I received this text message from my father just after 5:00pm on April 27, 2011, after an EF4 tornado ripped through the heart of Tuscaloosa, Alabama, my hometown. This storm caused billions of dollars’ worth of damage, killed more than 50 people, and left both physical and emotional scars on countless others.
At the time, I was finishing my last week of graduate school and packing up my apartment in Atlanta, which had been my home for the previous 6 years. I had accepted a position as an ISJL Education Fellow and was preparing to move to Jackson, Mississippi. Now, as my time here comes to a close and I prepare for my next transition, I’m amazed at how quickly two years have come and gone. I also find myself recalling the natural disaster that I will always associate with my move to Jackson.
When I tried to call my dad or text back, nothing would go through. The tornado had taken out all of the cell towers, and it was nearly impossible to get a signal in town. I was unable to contact either my parents or my brother. I felt completely helpless. I was over 200 miles away and couldn’t reach anyone.

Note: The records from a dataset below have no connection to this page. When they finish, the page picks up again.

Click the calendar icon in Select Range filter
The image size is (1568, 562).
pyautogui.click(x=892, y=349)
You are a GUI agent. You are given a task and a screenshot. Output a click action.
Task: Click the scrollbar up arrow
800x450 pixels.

When I was finally able to make it home roughly 72 hours later, nothing could’ve prepared me for the sight of what used to be my parent’s law firm, my second home.
The remains of my parents’ old building.They were inside when the tornado hit and survived by sheltering themselves between shelving units in a storage room. Their firm is up and running again in a brand new facility.

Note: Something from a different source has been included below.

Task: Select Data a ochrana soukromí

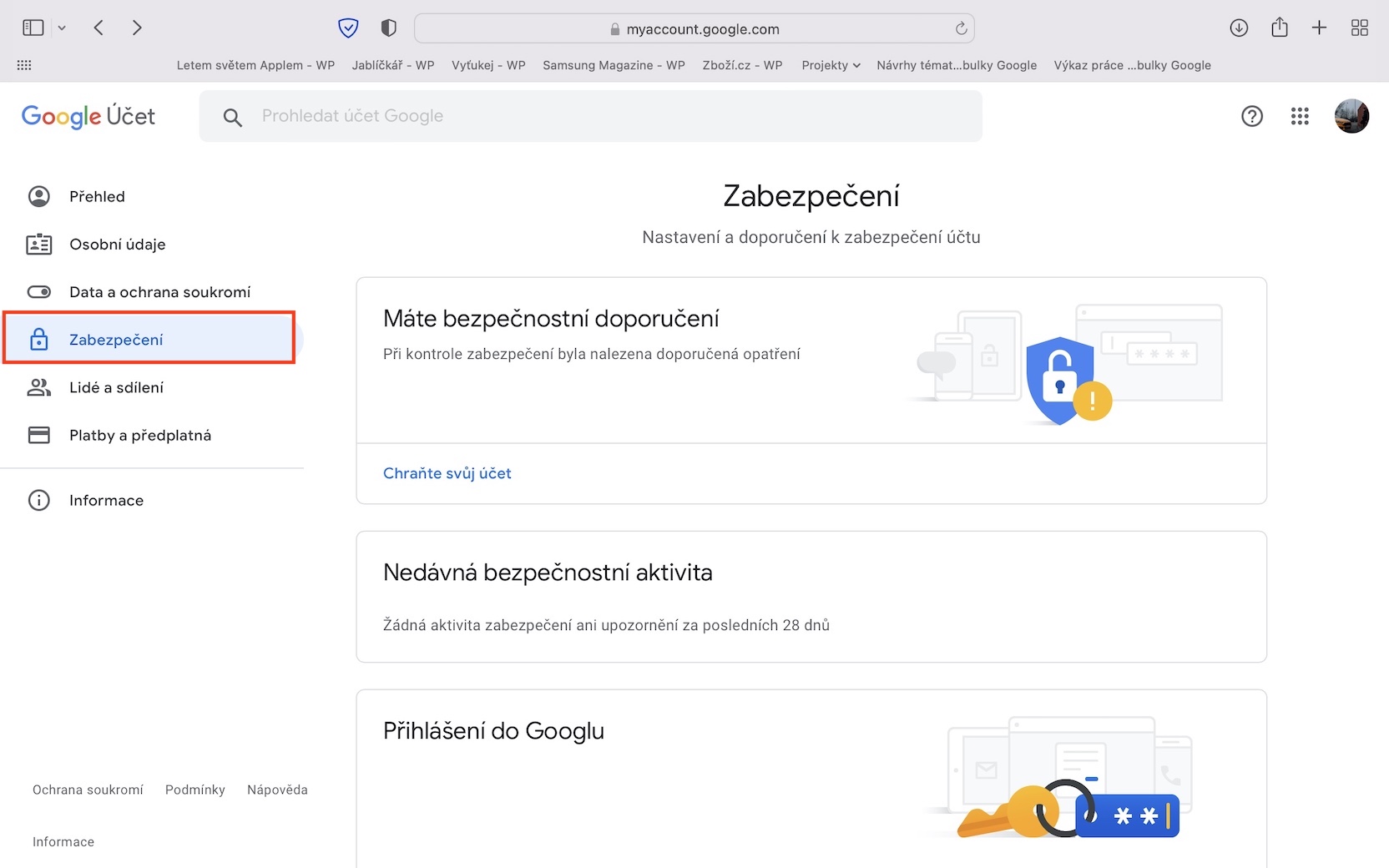Action: 159,292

Though both the experience of nearly losing my parents and the the destruction that I witnessed in Tuscaloosa were unnerving and even traumatic, the outpouring of support from the greater community to my family was a revelation. Numerous people showed up to aid in the clean-up process, and those that couldn’t physically help sent meals or found other ways to show their concern. I’d never experienced that type of love and support from such a large number of people.
The most important lesson I have taken from those events is how a community can become like family. Prior to this, I had taken a passive role, not only in my Jewish community, but also in the community at large. While an interest in connecting with and supporting Jewish congregations had already led me to take the job with the ISJL, the collective response that I witnessed in the aftermath of the tornado further inspired me to work for the betterment of the communities—Jewish or otherwise—in which I live.
I carried this motivation with me to all of the communities I worked with during my two years as an Education Fellow. I have been lucky enough, not only to contribute to these communities, but also to benefit from them. Seeing the camaraderie and closeness of our communities has encouraged me to continue as an active participant moving forward.
In the next few weeks, my time at the ISJL will end, and I will move into the next phase of my life, attending law school in Houston, Texas. While I’m thankful that my family has not gone through another natural disaster, I know that the lessons I learned from the last one will serve me well through my new transition.